In summary, each source of geospatial data comes with its own geometry, expressed in one of a number of coordinate systems. Combining sources as input to models requires a complex process of addressing spatial mismatch that takes into account map projections and coordinate systems. Suppose, for example, that the modeling effort seeks to predict yield y over a small area, say, a CLU, using a number of input variables xi, i = 1, n derived from geospatial layers. Estimating each x for the small area from data whose spatial units do not precisely match the small area introduces a degree of uncertainty. The degree of uncertainty depends on the size of the original spatial unit relative to the size of the area to be estimated. For satellite remote sensing, the natural heterogeneity of pixel contents should be addressed, but likely will be assumed away.
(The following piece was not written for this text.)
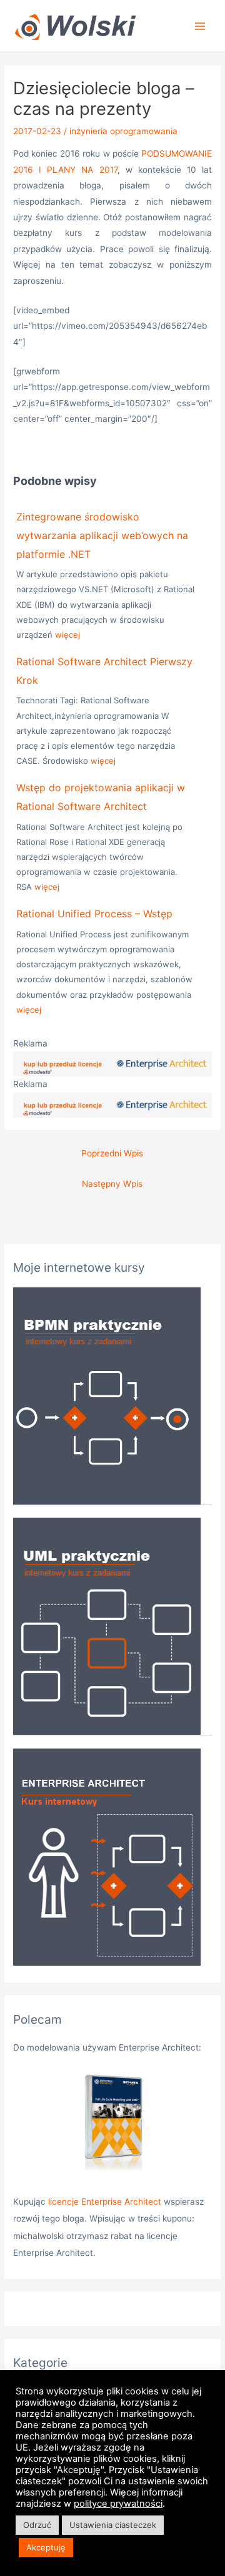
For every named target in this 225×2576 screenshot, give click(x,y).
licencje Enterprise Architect (104, 2202)
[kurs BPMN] (107, 1395)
NASS Satellite Remote Sensing Indications
The methodology used for producing NASS satellite remote sensing indications of planted acres was first described by Graham and Iwig (1996). The methodology for planted acres has not changed appreciably since that time, although the newer Landsat satellites have a smaller pixel size, and FSA CLUs now provide training data for classification, whereas in the 1990s, the June Area Survey was used as the source of training data for classification.
The Cropland Data Layer (CDL) is a georeferenced, crop-specific data layer of land cover created annually by NASS for the continental United States using Landsat 8’s moderate-resolution (30 m) satellite imagery,
Deimos-1 and UK-DMC2 moderate-resolution (22 m) satellite imagery, and agricultural ground truth. It offers nationwide coverage of pixels classified by land use.13 The CDL is created using 70 percent of the FSA CLU and Form FSA-578 data as ground truth along with satellite data to classify pixels by crop in a decision tree. The remaining 30 percent of CLUs are used in a pixel-by-pixel comparison to assess the quality of the classification. NASS also uses the U.S. Geological Survey (USGS) Land Cover Database as a training and validation dataset for nonagricultural categories. Software used for classification includes ERDAS Imagine 2011, Rulequest See5/C5, and SAS.
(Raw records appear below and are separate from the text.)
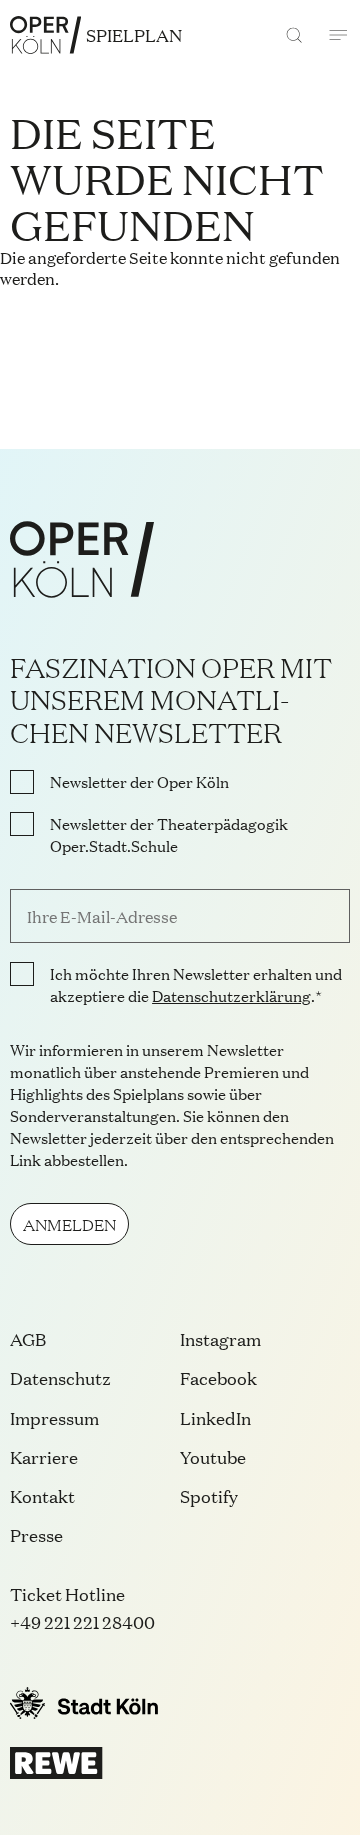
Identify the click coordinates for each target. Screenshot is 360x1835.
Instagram (220, 1338)
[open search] (294, 35)
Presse (36, 1534)
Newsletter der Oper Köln (139, 782)
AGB (28, 1338)
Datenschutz (60, 1377)
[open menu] (338, 35)
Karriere (44, 1456)
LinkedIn (215, 1417)
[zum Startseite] (45, 35)
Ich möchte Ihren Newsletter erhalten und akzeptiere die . (196, 985)
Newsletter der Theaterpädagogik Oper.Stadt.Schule (169, 835)
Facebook (218, 1377)
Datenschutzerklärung (231, 995)
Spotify (209, 1495)
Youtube (213, 1456)
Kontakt (42, 1495)
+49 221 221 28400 (82, 1621)
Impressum (54, 1417)
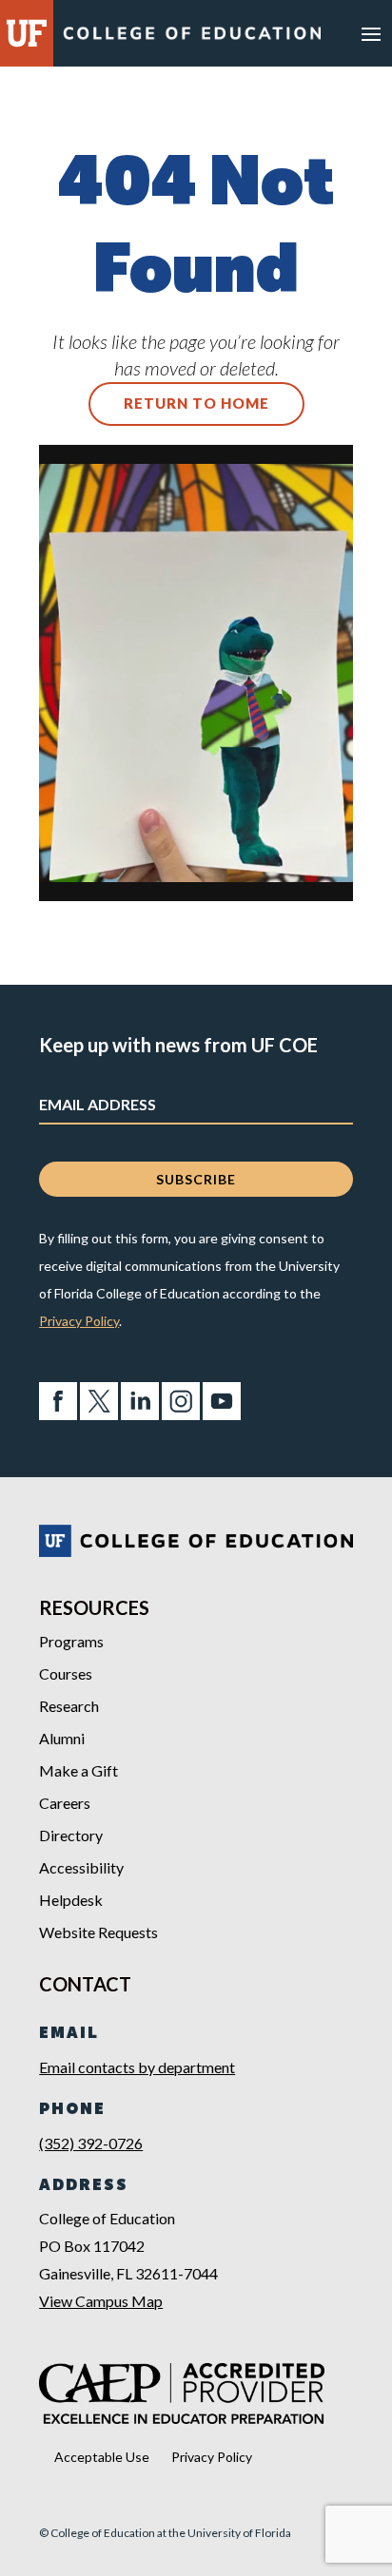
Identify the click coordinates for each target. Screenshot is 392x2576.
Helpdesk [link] (71, 1900)
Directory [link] (71, 1835)
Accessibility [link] (81, 1867)
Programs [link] (71, 1641)
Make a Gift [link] (78, 1770)
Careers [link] (64, 1803)
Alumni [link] (62, 1738)
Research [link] (69, 1706)
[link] (192, 38)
The accuracies associated with crop-specific covers for major crops in selected states are shown in Table 3-2. The table counts only “buffered” pixels, that is, pixels that are wholly contained within a field, and ignores pixels that straddle a field edge and are therefore planted only partially with the crop. Errors of omission occur when a pixel that does indeed contain the crop is nevertheless not classified as such from remote sensing; errors of commission occur when a pixel is classified incorrectly as containing the crop. Remote sensing clearly has the greatest difficulty identifying winter wheat in Minnesota, followed by cotton in Oklahoma. But for other crops, notably corn and soybeans, the imagery clearly provides high levels of accuracy, at least for these buffered pixels.
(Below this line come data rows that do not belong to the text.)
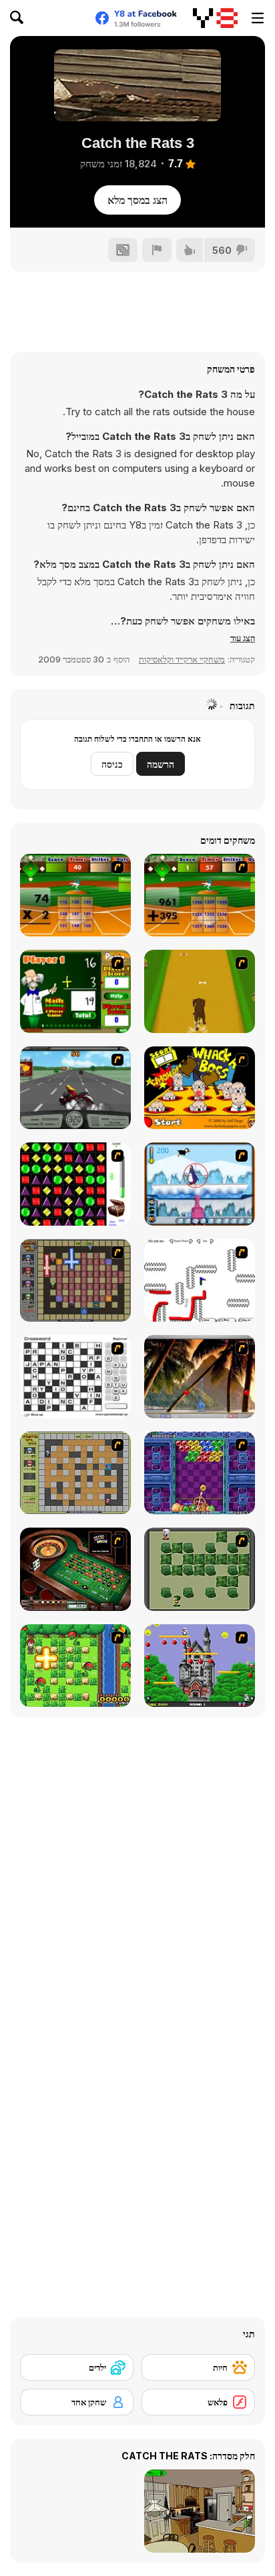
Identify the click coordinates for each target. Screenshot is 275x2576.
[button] (242, 638)
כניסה (112, 764)
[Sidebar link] (257, 18)
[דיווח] (157, 250)
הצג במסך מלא (137, 200)
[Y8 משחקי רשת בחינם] (215, 18)
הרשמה (160, 764)
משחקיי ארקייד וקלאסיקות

Estimation of Planted Acres
NASS uses the classified pixels from the CDL, June Area Survey data, and the regression described by Battese and Fuller (1981) adjusted according to Walker and Sigman (1982) to estimate planted acres. The CDL pixel count is an auxiliary data source in the unit-level regression model, the unit in this case being a June Area Survey segment. The CDL pixels can be matched to the segment boundaries from the June Area Survey. County estimates are constructed by using the coefficients estimated for the state along with the constant term adjusted based on June Area Survey segments in the county. In 2014, satellite remote sensing estimates for planted acres were available for corn in 37 states, for soybeans and wheat in 27 states, for alfalfa in 14 states, and for cotton in 11 states. Estimates for planted acres of barley, beets, canola, dry beans, peanuts, potatoes, rice, sorghum, sugarcane, sunflowers, tobacco, durum wheat, and spring wheat were each available in fewer than 7 states.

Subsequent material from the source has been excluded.